The UK’s financial market regulator, the Financial Conduct Authority (FCA), yesterday released a detailed report on the supervision of algorithmic trading including new requirements under the MiFID II guidelines. The report touches on the key issues of emphasis and good and bad practices observed within cross-firm reviews.
The introduction of automated trading technology has brought significant benefits to investors, with increased execution speed and lower costs. However, it has also introduced a certain degree of risk in terms of compliance and management. It is therefore essential to have oversight functions in place to keep pace with the technological advancement in algo-trading – a double-edged sword in the trading world. The absence of any such systems and controls can turn a manageable error into an extreme event, possibly affecting millions of other investors.
Consequently, the FCA has initiated a detailed report to explore this area – an area that has gained prominence with the advancement of trading technologies within the industry. Megan Butler, Director of Supervision, Investment, Wholesale at the FCA, said in the report:
This report is relevant for all firms developing and using algorithmic trading strategies in wholesale markets. Firms should consider and act on its content in the context of good practice for their business.
The report focuses on the five key areas within algorithmic trading compliance in the wholesale markets: Defining Algorithmic Trading, the Development and Testing Process, Risk Controls, Governance and Oversight, and Market Conduct. The report also includes a detailed assessment of procedures used by firms involved in algorithmic trading, their front line staff, including traders, research analysts, and software developers.
Overall, the report presents a positive attitude from those within the industry towards the need for measures to reduce the potential risks in algorithmic trading. The report also suggests that staff involved in the development and implementation processes should undergo “market-abuse training” as a means of reducing potential conduct risks.
The FCA also highlights a number of key requirements firms need to be particularly aware of in order to comply with the MiFID II guidelines.
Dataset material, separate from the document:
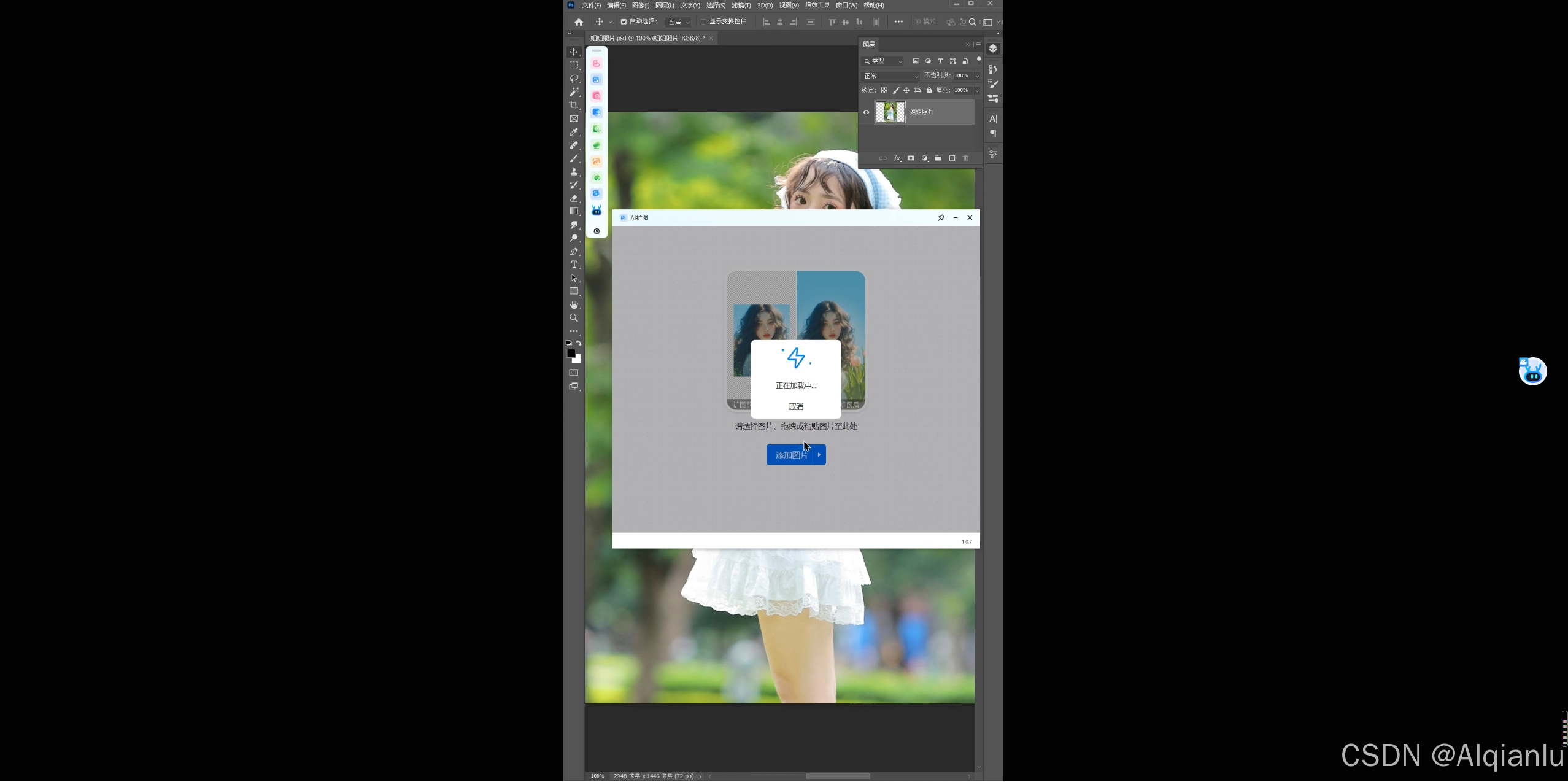The image size is (1568, 782).
Task: Select the Crop tool
Action: pyautogui.click(x=574, y=105)
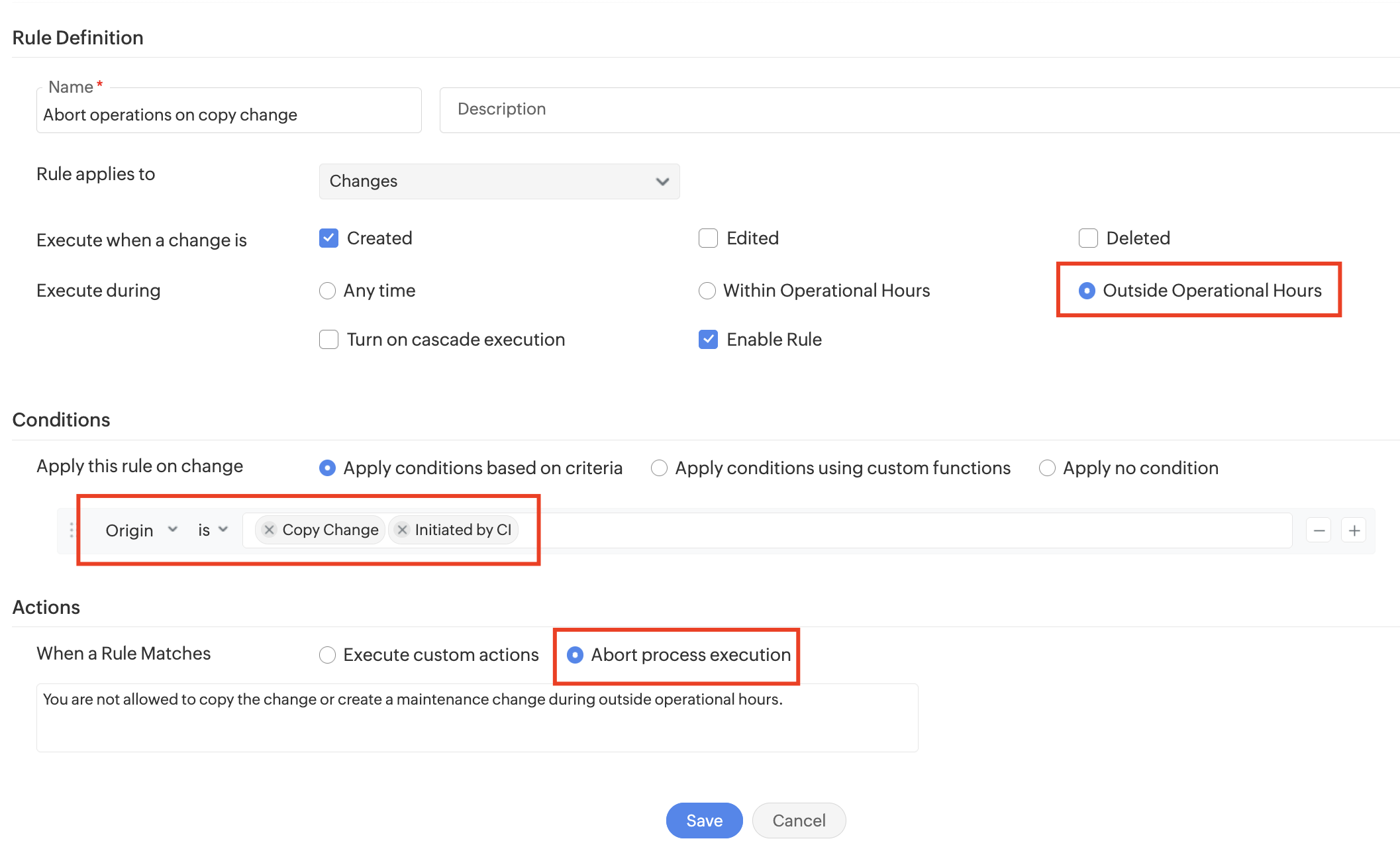
Task: Disable the Enable Rule checkbox
Action: (x=708, y=340)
These includes emergency “kill functionality” to cancel all unexecuted orders with immediate effect, a robust trading system to prevent incorrect orders contributing to a disorderly market, and business continuity arrangements to deal with system failures.
The Prudential Regulation Authority (PRA) has also released a consultation paper on the subject, covering the governance and risk management of algorithmic trading. The FCA and PRA will continue to work closely together going forward.